### Task statement
Copy out all the entries below, word for word.

### Records for the task
◇ ◇ ◇

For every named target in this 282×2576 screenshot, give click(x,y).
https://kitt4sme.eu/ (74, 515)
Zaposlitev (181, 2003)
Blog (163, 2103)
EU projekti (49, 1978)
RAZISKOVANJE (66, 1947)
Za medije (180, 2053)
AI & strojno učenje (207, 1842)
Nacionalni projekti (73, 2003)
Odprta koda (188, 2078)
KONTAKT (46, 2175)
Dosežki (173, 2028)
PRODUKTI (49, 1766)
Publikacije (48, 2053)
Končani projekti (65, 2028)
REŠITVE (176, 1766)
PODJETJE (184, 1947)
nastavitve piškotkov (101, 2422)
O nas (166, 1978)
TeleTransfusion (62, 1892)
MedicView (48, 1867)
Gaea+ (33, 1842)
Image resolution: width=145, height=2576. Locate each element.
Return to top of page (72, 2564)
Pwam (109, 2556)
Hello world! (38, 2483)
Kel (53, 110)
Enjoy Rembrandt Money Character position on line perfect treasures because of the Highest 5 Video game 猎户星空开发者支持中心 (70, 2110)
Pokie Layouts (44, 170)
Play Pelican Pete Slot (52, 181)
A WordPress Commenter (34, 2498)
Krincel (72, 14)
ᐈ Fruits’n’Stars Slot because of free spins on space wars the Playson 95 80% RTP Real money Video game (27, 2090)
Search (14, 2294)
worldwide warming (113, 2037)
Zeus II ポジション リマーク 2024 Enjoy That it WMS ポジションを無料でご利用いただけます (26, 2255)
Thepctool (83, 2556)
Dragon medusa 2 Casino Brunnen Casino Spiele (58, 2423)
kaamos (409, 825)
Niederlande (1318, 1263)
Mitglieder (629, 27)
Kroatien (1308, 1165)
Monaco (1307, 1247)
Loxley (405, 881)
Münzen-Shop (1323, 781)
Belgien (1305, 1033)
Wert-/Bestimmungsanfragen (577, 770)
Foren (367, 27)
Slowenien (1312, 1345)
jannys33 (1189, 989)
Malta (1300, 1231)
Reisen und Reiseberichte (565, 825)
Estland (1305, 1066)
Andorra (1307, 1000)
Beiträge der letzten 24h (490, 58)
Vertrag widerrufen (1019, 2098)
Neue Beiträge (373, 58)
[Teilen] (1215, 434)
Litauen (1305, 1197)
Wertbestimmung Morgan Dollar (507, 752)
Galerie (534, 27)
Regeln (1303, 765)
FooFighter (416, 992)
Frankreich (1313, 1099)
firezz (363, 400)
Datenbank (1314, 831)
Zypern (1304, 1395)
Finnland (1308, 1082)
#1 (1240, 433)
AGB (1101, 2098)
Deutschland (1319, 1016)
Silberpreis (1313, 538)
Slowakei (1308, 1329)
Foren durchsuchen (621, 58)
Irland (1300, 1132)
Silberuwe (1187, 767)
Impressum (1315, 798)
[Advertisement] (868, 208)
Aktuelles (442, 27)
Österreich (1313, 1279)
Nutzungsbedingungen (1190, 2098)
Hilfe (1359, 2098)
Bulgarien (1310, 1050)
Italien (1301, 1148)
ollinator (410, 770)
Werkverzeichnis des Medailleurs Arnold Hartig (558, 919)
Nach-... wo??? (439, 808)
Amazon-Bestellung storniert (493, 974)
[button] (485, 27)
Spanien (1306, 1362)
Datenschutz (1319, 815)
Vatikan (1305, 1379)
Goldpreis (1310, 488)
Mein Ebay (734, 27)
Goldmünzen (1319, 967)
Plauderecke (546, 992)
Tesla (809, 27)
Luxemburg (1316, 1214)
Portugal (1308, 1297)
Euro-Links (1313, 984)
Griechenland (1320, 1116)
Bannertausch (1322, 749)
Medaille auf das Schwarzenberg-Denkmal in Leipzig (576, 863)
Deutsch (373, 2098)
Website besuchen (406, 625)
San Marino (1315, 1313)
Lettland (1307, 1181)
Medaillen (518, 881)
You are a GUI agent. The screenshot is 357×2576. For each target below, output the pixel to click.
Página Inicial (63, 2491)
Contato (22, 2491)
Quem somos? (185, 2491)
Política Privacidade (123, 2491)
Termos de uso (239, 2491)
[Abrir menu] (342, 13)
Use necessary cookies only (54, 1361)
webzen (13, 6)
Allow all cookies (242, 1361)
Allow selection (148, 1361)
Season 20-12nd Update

◇ ◇ ◇

### Solution for this problem
For every named target in this 282×2576 screenshot, give click(x,y).
https://kitt4sme.eu/ (74, 515)
Zaposlitev (181, 2003)
Blog (163, 2103)
EU projekti (49, 1978)
RAZISKOVANJE (66, 1947)
Za medije (180, 2053)
AI & strojno učenje (207, 1842)
Nacionalni projekti (73, 2003)
Odprta koda (188, 2078)
KONTAKT (46, 2175)
Dosežki (173, 2028)
PRODUKTI (49, 1766)
Publikacije (48, 2053)
Končani projekti (65, 2028)
REŠITVE (176, 1766)
PODJETJE (184, 1947)
nastavitve piškotkov (101, 2422)
O nas (166, 1978)
TeleTransfusion (62, 1892)
MedicView (48, 1867)
Gaea+ (33, 1842)
Image resolution: width=145, height=2576. Locate each element.
Return to top of page (72, 2564)
Pwam (109, 2556)
Hello world! (38, 2483)
Kel (53, 110)
Enjoy Rembrandt Money Character position on line perfect treasures because of the Highest 5 Video game 猎户星空开发者支持中心 (70, 2110)
Pokie Layouts (44, 170)
Play Pelican Pete Slot (52, 181)
A WordPress Commenter (34, 2498)
Krincel (72, 14)
ᐈ Fruits’n’Stars Slot because of free spins on space wars the Playson 95 80% RTP Real money Video game (27, 2090)
Search (14, 2294)
worldwide warming (113, 2037)
Zeus II ポジション リマーク 2024 Enjoy That it WMS ポジションを無料でご利用いただけます (26, 2255)
Thepctool (83, 2556)
Dragon medusa 2 Casino Brunnen Casino Spiele (58, 2423)
kaamos (409, 825)
Niederlande (1318, 1263)
Mitglieder (629, 27)
Kroatien (1308, 1165)
Monaco (1307, 1247)
Loxley (405, 881)
Münzen-Shop (1323, 781)
Belgien (1305, 1033)
Wert-/Bestimmungsanfragen (577, 770)
Foren (367, 27)
Slowenien (1312, 1345)
jannys33 (1189, 989)
Malta (1300, 1231)
Reisen und Reiseberichte (565, 825)
Estland (1305, 1066)
Andorra (1307, 1000)
Beiträge der letzten 24h (490, 58)
Vertrag widerrufen (1019, 2098)
Neue Beiträge (373, 58)
[Teilen] (1215, 434)
Litauen (1305, 1197)
Wertbestimmung Morgan Dollar (507, 752)
Galerie (534, 27)
Regeln (1303, 765)
FooFighter (416, 992)
Frankreich (1313, 1099)
firezz (363, 400)
Datenbank (1314, 831)
Zypern (1304, 1395)
Finnland (1308, 1082)
#1 (1240, 433)
AGB (1101, 2098)
Deutschland (1319, 1016)
Silberpreis (1313, 538)
Slowakei (1308, 1329)
Foren durchsuchen (621, 58)
Irland (1300, 1132)
Silberuwe (1187, 767)
Impressum (1315, 798)
[Advertisement] (868, 208)
Aktuelles (442, 27)
Österreich (1313, 1279)
Nutzungsbedingungen (1190, 2098)
Hilfe (1359, 2098)
Bulgarien (1310, 1050)
Italien (1301, 1148)
ollinator (410, 770)
Werkverzeichnis des Medailleurs Arnold Hartig (558, 919)
Nach-... wo??? (439, 808)
Amazon-Bestellung storniert (493, 974)
[button] (485, 27)
Spanien (1306, 1362)
Datenschutz (1319, 815)
Vatikan (1305, 1379)
Goldpreis (1310, 488)
Mein Ebay (734, 27)
Goldmünzen (1319, 967)
Plauderecke (546, 992)
Tesla (809, 27)
Luxemburg (1316, 1214)
Portugal (1308, 1297)
Euro-Links (1313, 984)
Griechenland (1320, 1116)
Bannertausch (1322, 749)
Medaille auf das Schwarzenberg-Denkmal in Leipzig (576, 863)
Deutsch (373, 2098)
Website besuchen (406, 625)
San Marino (1315, 1313)
Lettland (1307, 1181)
Medaillen (518, 881)
You are a GUI agent. The screenshot is 357×2576. For each target below, output the pixel to click.
Página Inicial (63, 2491)
Contato (22, 2491)
Quem somos? (185, 2491)
Política Privacidade (123, 2491)
Termos de uso (239, 2491)
[Abrir menu] (342, 13)
Use necessary cookies only (54, 1361)
webzen (13, 6)
Allow all cookies (242, 1361)
Allow selection (148, 1361)
Season 20-12nd Update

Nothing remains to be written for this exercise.